高齢者の消費額が安定しているということは、高齢者に物を提供している現役世代の所得も安定しているということになる。現役世代の中で、高齢者向けの仕事をしている人のウエートが上がっていけば、現役世代の所得全体としても安定度を増していく。そうなれば、現役世代の消費額も安定してくるだろう。

 極端な話、現役世代の全員が高齢者の介護をしている経済を考えてみればいい。必要な物はすべて輸入し、輸入代金は海外投資からの利子・配当で賄う、という極端な仮定を置くと、景気は全く変動しない。

 もちろんこれは非現実的な仮定ではあるが、現実の経済が方向として少しずつそれに近づいていくことは間違いないだろう。

在庫循環や設備投資循環は
過去の話

「需要が減少する理由としては、在庫循環、設備投資循環などを挙げる向きもあろうが、筆者はそうは思わない」と前述したが、興味をお持ちの方のために、その理由を示しておく。

 在庫変動が景気を動かしていたのは、製造業が経済に占めるウエートが大きく、かつ在庫管理技術が未熟だった時代であり、最近では在庫変動が景気を動かすとは考えにくい。まして今後、そうした事態は起きないだろう。

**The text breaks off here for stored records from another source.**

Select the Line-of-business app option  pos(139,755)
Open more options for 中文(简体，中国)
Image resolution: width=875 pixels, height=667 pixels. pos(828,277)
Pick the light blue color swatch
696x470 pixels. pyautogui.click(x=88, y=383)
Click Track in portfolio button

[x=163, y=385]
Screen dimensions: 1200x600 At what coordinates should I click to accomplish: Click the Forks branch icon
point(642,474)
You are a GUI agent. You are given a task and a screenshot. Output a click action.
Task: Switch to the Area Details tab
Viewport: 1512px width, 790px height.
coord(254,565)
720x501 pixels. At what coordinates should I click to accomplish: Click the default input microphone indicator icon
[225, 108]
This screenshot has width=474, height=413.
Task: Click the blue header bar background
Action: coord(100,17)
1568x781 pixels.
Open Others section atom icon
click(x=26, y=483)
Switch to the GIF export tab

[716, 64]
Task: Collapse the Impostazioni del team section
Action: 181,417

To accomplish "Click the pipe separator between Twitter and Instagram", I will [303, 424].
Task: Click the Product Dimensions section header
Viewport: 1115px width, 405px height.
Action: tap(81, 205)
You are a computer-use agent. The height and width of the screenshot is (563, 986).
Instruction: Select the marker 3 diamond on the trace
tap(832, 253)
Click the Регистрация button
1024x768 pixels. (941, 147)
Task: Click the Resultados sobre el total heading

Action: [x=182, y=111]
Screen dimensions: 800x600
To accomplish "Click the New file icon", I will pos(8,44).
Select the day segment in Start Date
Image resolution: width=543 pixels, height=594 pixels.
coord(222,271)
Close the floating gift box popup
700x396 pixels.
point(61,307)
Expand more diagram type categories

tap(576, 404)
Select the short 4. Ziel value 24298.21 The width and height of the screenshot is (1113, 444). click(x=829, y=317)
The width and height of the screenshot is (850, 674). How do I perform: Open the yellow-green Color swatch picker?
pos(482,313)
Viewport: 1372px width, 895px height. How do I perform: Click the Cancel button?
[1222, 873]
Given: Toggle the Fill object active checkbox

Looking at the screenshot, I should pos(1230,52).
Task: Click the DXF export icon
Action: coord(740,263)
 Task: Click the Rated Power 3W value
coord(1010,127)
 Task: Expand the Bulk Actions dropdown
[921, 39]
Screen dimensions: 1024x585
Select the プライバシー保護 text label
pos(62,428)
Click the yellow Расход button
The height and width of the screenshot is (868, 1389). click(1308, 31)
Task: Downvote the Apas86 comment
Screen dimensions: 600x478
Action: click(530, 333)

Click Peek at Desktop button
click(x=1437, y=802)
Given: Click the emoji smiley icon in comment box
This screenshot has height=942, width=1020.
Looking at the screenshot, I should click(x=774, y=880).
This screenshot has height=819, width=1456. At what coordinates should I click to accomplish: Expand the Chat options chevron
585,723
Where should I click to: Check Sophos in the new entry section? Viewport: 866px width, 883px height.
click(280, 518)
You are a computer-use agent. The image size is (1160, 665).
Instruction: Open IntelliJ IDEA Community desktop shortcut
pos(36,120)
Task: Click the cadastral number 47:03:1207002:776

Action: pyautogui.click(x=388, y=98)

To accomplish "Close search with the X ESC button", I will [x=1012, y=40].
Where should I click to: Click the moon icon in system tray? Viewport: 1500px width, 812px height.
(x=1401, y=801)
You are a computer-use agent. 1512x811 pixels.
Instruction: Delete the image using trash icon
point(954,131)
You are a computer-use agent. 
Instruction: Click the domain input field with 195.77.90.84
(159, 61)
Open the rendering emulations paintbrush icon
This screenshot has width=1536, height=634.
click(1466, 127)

 設備投資循環が景気を動かしていたのは、設備の更新サイクルがおおむねそろっていたからだ。一度、景気が拡大して設備投資が盛り上がると、10年ほどして一斉に設備が更新期を迎えるため、景気の波ができていたというわけだ。

 しかし最近では、コンピューターのように更新サイクルが短いものも多いので、更新投資が一斉に起きるわけではなく、設備投資循環が景気を動かすほど明確に表れるとは考えにくいのだ。